Je fis donc à pas comptés le tour des plateaux, sans quitter le cercle lumineux, reniflant tel un animal qui soupçonne un piège. Je ramassai même les cartons et les plateaux pour voir si je pouvais m’en servir comme armes – peut-être pourrais-je façonner une sorte de lame par martelage –, mais la matière des plateaux était un métal argenté, si ténu et si mou qu’il s’effrita dans mes mains. Je ne pourrais pas plus poignarder un Morlock avec cette arme qu’avec une feuille de papier.

Il me vint à l’esprit que ces Morlocks s’étaient conduits avec une douceur remarquable. Il ne leur eût fallu qu’un instant pour m’achever pendant que j’étais inconscient, mais ils avaient retenu leurs mains de brutes et s’étaient même efforcés, avec un talent surprenant, semblait-il, de faire ma toilette.

J’eus immédiatement des doutes. Dans quel dessein m’avaient-ils laissé la vie sauve ? Avaient-ils l’intention de me maintenir en vie pour m’arracher par d’ignobles méthodes le secret de la Machine à voyager dans le Temps ?

Me détournant délibérément de la nourriture, je sortis du cercle lumineux et m’enfonçai dans l’obscurité.

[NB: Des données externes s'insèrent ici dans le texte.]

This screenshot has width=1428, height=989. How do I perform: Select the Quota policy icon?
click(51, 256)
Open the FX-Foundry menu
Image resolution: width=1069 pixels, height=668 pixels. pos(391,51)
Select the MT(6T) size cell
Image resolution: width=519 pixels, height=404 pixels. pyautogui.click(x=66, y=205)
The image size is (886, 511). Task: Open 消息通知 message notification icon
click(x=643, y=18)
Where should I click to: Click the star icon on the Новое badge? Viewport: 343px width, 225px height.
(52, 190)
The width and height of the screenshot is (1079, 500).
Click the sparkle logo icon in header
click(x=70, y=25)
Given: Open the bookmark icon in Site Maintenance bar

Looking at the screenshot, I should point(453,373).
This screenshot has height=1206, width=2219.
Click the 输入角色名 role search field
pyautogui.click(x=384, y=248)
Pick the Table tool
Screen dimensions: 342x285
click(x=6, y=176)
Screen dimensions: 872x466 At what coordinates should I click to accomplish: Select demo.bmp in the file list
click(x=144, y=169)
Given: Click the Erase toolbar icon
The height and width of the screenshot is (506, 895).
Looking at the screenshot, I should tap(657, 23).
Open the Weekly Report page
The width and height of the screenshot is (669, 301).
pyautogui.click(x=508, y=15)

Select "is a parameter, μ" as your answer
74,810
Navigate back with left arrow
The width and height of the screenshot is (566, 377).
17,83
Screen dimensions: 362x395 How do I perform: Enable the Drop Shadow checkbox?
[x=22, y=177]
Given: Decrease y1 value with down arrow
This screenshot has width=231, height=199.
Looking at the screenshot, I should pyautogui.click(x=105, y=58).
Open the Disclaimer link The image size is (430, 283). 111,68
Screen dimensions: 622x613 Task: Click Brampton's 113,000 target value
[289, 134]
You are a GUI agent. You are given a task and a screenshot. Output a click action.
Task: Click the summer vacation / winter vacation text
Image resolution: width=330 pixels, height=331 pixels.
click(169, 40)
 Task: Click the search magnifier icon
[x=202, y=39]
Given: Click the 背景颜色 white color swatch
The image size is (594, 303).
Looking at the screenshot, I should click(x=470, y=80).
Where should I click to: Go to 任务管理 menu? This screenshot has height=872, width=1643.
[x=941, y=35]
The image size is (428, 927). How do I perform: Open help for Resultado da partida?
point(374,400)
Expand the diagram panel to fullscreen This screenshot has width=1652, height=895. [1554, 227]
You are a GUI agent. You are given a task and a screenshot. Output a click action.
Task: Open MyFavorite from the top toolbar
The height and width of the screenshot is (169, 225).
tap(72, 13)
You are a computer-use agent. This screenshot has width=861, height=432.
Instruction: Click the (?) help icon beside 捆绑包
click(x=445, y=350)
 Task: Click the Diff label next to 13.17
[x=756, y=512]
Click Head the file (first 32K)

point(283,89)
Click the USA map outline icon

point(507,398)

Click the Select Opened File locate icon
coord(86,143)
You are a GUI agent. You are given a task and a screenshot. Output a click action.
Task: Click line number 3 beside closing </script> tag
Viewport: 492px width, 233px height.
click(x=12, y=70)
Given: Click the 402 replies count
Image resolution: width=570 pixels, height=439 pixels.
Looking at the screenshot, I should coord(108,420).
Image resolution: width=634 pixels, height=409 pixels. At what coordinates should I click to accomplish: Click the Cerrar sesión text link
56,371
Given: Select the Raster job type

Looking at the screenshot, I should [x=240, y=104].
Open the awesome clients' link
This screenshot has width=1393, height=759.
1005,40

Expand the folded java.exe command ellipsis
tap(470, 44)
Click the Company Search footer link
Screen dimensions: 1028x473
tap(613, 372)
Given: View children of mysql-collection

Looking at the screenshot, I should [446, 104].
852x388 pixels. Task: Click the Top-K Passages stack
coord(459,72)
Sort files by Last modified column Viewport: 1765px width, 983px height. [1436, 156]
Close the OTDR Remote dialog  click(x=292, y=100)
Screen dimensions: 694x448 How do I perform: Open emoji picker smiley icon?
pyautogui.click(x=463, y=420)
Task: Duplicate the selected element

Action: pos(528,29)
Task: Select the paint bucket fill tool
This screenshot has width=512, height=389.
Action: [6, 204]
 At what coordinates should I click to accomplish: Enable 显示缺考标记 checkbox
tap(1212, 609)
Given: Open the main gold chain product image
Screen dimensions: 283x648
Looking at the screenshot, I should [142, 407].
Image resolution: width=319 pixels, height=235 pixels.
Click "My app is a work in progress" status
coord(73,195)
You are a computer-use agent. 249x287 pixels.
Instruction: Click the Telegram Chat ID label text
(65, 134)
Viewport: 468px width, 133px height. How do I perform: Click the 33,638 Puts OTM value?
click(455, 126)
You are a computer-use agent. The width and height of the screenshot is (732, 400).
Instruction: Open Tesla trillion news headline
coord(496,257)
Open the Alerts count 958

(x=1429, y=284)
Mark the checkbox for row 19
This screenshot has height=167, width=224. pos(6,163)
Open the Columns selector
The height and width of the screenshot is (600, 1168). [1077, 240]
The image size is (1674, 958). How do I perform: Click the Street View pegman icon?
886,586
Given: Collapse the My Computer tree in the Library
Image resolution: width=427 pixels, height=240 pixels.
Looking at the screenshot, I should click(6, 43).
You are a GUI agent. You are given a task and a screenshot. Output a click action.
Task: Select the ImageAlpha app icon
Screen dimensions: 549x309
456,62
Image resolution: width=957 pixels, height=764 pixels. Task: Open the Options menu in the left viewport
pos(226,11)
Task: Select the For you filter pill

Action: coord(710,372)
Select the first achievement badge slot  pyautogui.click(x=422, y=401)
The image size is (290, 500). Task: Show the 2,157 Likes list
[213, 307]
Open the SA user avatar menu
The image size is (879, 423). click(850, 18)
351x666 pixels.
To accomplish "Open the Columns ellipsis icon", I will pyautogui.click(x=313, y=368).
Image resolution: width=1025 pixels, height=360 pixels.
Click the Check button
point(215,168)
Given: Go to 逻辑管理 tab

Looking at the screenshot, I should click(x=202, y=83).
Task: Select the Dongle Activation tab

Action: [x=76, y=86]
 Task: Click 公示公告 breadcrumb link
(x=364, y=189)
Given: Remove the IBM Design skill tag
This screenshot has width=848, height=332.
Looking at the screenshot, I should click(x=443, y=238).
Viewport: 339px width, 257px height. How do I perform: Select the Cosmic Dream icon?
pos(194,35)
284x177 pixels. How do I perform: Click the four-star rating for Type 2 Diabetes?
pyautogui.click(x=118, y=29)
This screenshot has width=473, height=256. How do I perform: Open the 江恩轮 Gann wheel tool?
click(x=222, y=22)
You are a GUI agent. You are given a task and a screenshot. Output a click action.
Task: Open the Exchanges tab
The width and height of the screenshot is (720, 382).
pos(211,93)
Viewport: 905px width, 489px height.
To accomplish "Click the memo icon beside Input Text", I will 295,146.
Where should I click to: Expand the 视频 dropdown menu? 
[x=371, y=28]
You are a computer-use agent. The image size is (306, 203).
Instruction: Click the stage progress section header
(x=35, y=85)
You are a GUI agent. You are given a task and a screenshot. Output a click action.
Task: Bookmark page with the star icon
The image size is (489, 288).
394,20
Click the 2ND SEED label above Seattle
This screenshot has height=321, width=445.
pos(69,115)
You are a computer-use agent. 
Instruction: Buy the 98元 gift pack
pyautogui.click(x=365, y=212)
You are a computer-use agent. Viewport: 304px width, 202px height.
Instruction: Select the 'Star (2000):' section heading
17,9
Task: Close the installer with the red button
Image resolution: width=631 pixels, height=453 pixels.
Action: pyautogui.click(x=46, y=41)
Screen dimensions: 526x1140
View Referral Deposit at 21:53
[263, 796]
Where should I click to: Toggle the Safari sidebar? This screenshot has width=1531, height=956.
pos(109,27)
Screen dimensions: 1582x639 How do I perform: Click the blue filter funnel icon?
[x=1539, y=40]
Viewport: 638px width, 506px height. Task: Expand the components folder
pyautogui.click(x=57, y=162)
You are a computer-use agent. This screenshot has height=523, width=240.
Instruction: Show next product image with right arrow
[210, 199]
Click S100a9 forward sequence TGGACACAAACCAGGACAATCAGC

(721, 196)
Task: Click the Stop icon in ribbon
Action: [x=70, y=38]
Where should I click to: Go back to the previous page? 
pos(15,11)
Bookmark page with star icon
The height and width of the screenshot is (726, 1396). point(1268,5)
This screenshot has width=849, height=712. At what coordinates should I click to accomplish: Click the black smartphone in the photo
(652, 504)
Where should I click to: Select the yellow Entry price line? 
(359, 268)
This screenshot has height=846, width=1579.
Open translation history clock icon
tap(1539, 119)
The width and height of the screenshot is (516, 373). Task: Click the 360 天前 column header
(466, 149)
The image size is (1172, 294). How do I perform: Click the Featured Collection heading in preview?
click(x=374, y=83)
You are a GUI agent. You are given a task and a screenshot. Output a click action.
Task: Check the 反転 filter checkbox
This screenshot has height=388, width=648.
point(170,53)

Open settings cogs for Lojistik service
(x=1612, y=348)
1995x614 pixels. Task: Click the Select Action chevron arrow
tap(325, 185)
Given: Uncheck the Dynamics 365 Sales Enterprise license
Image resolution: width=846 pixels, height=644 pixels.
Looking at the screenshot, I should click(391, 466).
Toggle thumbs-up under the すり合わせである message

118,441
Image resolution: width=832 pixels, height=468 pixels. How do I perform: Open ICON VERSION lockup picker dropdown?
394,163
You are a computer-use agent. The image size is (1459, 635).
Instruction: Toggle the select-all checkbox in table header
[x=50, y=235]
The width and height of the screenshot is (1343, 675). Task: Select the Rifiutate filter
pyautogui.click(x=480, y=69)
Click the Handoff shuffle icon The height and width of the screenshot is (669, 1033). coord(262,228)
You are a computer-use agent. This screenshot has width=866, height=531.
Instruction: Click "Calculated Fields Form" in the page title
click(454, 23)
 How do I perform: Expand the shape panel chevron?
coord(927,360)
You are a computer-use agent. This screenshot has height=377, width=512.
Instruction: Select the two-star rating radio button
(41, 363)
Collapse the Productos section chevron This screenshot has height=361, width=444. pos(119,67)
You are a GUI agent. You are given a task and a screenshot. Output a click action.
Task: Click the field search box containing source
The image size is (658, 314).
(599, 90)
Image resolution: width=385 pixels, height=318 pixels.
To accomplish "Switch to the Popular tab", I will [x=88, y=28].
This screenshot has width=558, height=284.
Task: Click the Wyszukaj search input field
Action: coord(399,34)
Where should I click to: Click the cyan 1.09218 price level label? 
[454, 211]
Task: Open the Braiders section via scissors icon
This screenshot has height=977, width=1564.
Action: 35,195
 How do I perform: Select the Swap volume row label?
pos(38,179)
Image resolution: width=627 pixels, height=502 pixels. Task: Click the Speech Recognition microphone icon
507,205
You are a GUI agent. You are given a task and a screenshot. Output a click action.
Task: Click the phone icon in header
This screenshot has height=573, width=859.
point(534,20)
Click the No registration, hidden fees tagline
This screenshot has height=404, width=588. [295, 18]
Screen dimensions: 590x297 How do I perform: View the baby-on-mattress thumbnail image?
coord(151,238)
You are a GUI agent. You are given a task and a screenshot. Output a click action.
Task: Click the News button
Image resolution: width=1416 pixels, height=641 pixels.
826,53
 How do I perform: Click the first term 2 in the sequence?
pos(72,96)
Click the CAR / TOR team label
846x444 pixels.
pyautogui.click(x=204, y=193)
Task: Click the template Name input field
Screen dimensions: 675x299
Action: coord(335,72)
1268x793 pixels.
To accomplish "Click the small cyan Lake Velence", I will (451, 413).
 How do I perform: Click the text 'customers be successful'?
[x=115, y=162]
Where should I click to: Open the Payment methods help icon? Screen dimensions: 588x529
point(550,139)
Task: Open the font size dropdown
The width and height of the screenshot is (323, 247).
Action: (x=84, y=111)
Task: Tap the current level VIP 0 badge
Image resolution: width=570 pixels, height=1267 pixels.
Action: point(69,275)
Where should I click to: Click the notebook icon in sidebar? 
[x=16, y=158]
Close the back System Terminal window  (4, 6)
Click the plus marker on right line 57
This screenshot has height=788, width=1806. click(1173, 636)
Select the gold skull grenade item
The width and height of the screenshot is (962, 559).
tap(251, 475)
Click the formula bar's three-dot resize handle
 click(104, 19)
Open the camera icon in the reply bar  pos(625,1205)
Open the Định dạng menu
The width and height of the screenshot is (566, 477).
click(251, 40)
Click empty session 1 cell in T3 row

Mon cœur battait à tout rompre ; il n’y avait rien de tangible qui pût m’empêcher de quitter ce puits éblouissant, mais mon appréhension et ma soif de lumière m’y maintenaient presque aussi efficacement.

Finalement, je choisis une direction au hasard et avançai dans les ténèbres, les bras ballants, les poings serrés et prêts à frapper. Je comptai mes pas – huit, neuf, dix… Sous mes pieds, plus clairement visibles à présent que j’étais loin de la lumière, je voyais les étoiles dans leur hémisphère inversé ; une fois de plus, j’eus l’impression d’être debout sur la coupole de quelque planétarium. Je me retournai et regardai derrière moi : la trouble colonne lumineuse s’élevait jusqu’à l’infini ; à sa base, sur le Sol nu, étaient dispersés les plats et la nourriture.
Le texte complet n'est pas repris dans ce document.